Trump has advocated for banning workplace discrimination based on sexual orientation. He criticized a Kentucky county clerk who refused to issue marriage licenses after the U.S. Supreme Court found, earlier this year, that the Constitution protects the right of same-sex couples to marry. He is also one of only two Republican candidates — along with New Jersey Governor Chris Christie — that the Human Rights Campaign deems to have even a “mixed” record on gay rights.

“He is one of the best, if not the best, pro-gay Republican candidates to ever run for the presidency,” said Gregory T. Angelo, president of the Log Cabin Republicans, an advocacy group for LGBT Republicans. Trump would do no harm on same-sex marriage, Angelo said, and has a “stand-out position” on non-discrimination legislation.

I don’t need to remind readers of the zero-sum game here:  workplace discrimination ban means protection from hostile work environment means employers must fire anyone found to disagree with the gay rights agenda means Donald Trump wants the ruin of every faithful American Christian.
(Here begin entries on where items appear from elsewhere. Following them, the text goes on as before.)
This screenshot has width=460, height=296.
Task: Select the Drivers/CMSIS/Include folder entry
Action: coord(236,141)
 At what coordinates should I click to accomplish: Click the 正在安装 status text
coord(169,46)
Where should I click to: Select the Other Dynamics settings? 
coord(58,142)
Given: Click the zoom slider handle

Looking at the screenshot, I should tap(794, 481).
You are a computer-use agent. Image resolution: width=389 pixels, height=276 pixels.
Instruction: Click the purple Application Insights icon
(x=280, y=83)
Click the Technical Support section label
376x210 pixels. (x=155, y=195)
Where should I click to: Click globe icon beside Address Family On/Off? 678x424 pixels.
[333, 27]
This “boo-hoo-hoo, don’t question my faith” routine is pathetic.  The man has made public his repudiation of the Christian faith and his intention to do its followers legal harm.  He is not a Christian.  He’s not even a virtuous pagan.

It is frightening indeed that the Republican frontrunner should be unambiguously siding with the enemy on the most important issue of our time.  It is a sign that we will soon have two openly anti-Christian parties.  Some might say that this is better than having one openly anti-Christian party and one covertly anti-Christian one, but I don’t agree.  The Republican Party’s hypocritical defense of the faith has provided some real protection to the extent that it has made the Democrats cautious.
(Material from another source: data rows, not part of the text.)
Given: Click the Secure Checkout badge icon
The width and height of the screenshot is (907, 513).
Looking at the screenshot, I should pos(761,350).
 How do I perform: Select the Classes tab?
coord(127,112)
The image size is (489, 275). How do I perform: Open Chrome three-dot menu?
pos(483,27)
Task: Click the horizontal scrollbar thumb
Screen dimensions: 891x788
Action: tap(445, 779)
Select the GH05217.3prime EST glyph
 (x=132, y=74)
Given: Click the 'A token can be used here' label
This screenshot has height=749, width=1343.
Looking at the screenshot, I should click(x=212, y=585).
The psychological weakness of white advocacy

Intellectually, the white race’s case is easy to defend.  It comes down to the very modest claim that whites are just like everybody else.  We’re not uniquely sinful, at least not qualitatively.  Our history is driven by the same forces and motivations that have shaped other peoples.  We should be allowed to positively relate to our predecessors, inherited customs, and ethnically homogeneous neighborhoods just like any other people.
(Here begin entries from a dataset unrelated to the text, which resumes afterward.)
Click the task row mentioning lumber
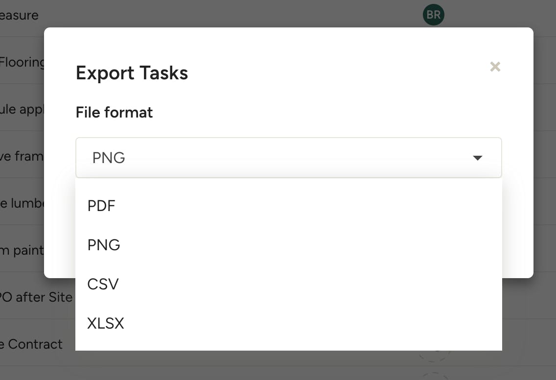This screenshot has height=380, width=556. [x=22, y=203]
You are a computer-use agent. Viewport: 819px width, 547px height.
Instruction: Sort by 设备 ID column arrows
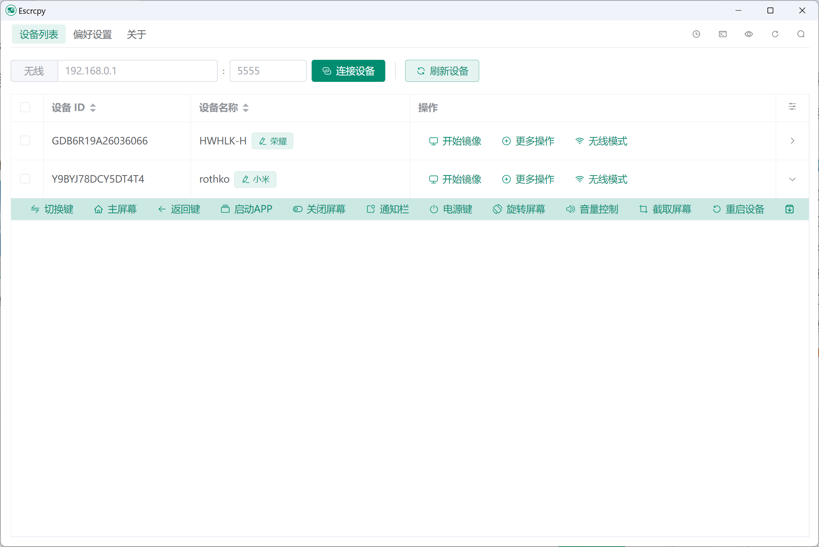(93, 108)
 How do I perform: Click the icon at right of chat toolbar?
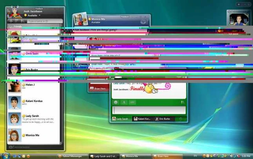182,102
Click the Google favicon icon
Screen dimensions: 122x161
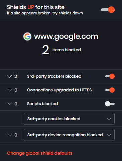[x=27, y=36]
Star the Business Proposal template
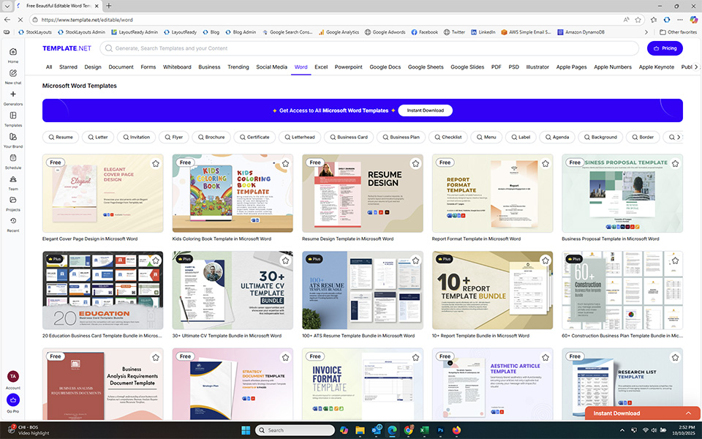 click(675, 164)
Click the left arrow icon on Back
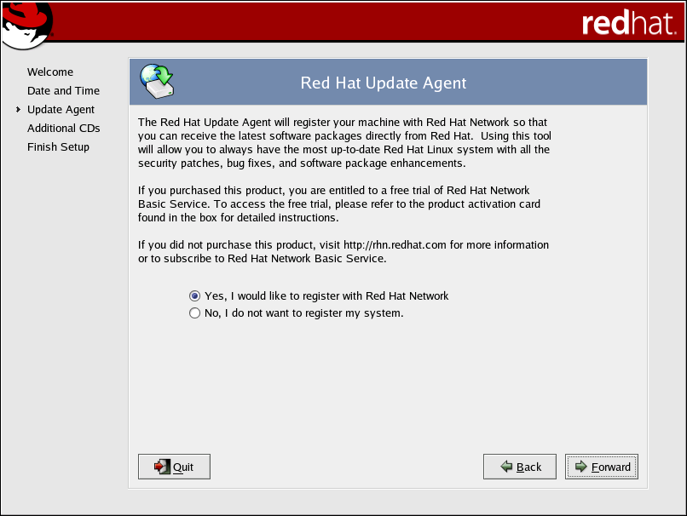 tap(506, 467)
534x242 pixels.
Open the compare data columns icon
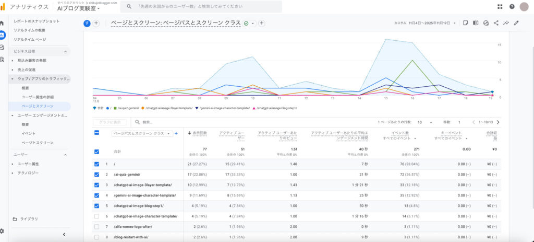[x=476, y=23]
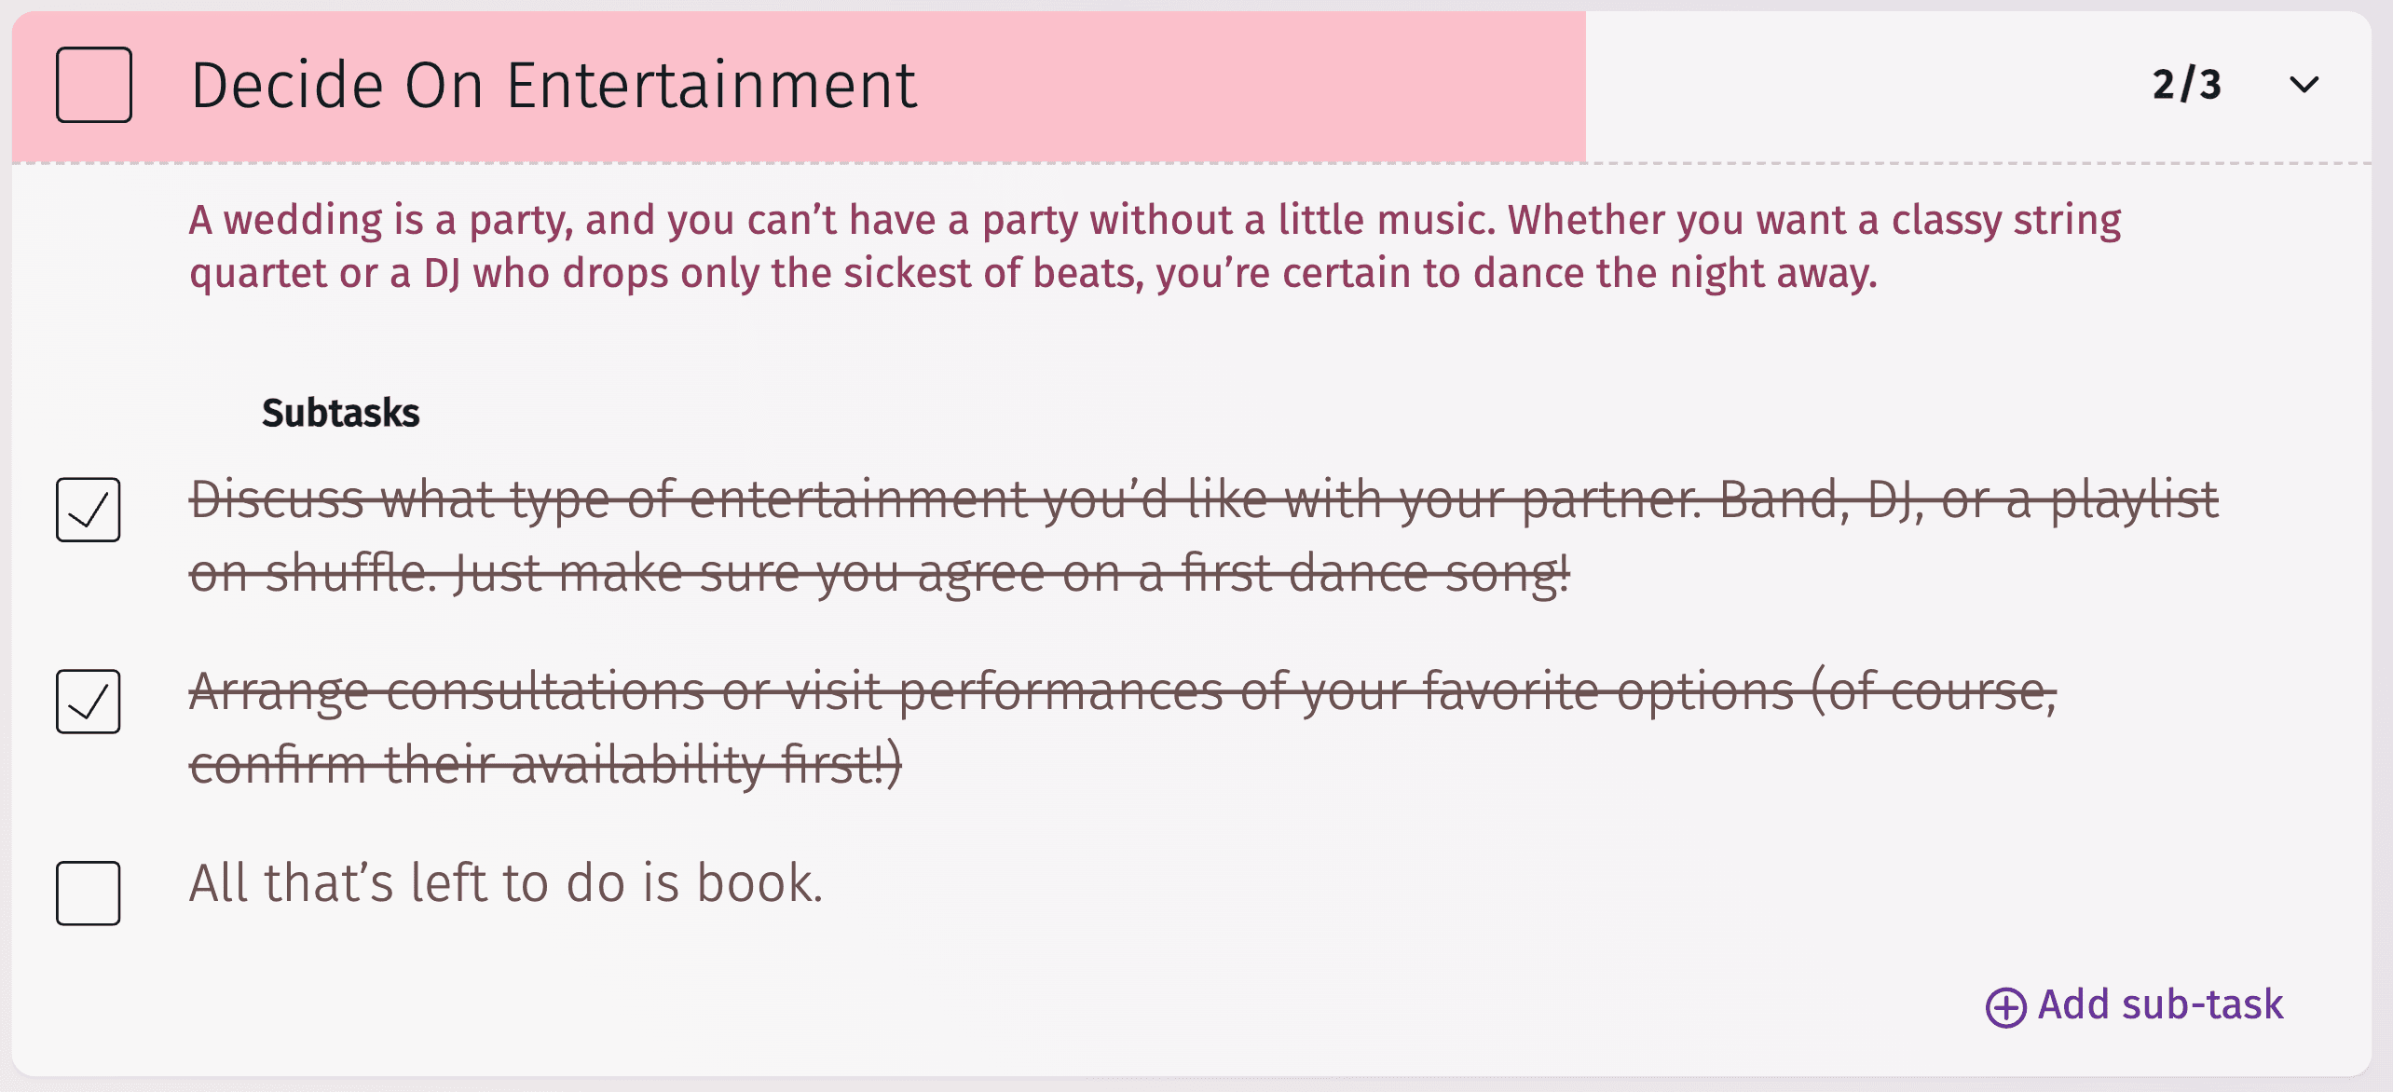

But while the case is intellectually strong, belief in it, even by its advocates, is weak.  As C. S. Lewis explains in Screwtape Proposes a Toast

No man who says I’m as good as you believes it.  He would not say it if he did.  The St. Bernard never says it to the toy dog, nor the scholar to the dunce, nor  the employable to the bum, nor the pretty woman to the plain.  The claim to equality, outside the strictly political field, is made only by those who feel themselves to be in some way inferior.  What it expresses is precisely the itching, smarting, writhing awareness of an inferiority which the patient refuses to accept.

This is certainly true of my fellow racially-conservative whites.  The history we grew up with was of our people as at best morally problematic and everyone else as innocent victims.  Our big discoveries are that whites aren’t uniquely oppressive and that in any case order does require some degree of force (“oppression”) to maintain.  We can never have the confidence of the negro or the Jew or the Muslim, all of whom see the moral superiority of their people as entirely self-evident.  Thus we invent “particularism” and “identitarianism”, which begin with abstract principles that every people should be allowed to value and preserve itself.  The plausibility of the principle comes from its seemingly obvious truth for peoples like the Native Americans, blacks, Jews, and Muslims.  Then, once the principle is admitted, demand that–as a matter of logical consistency–one is forced to apply it even to white Europeans.  Not that we intrinsically deserve such protection, but the principle must be maintained for other groups, and it is only securely maintained if consistency is insisted upon.  Now, if this were just a rhetorical trick to make anti-white liberals think, that would be one thing.  But particularism is in fact my real belief, and the belief of many like me.  This is the best we can do for our own people.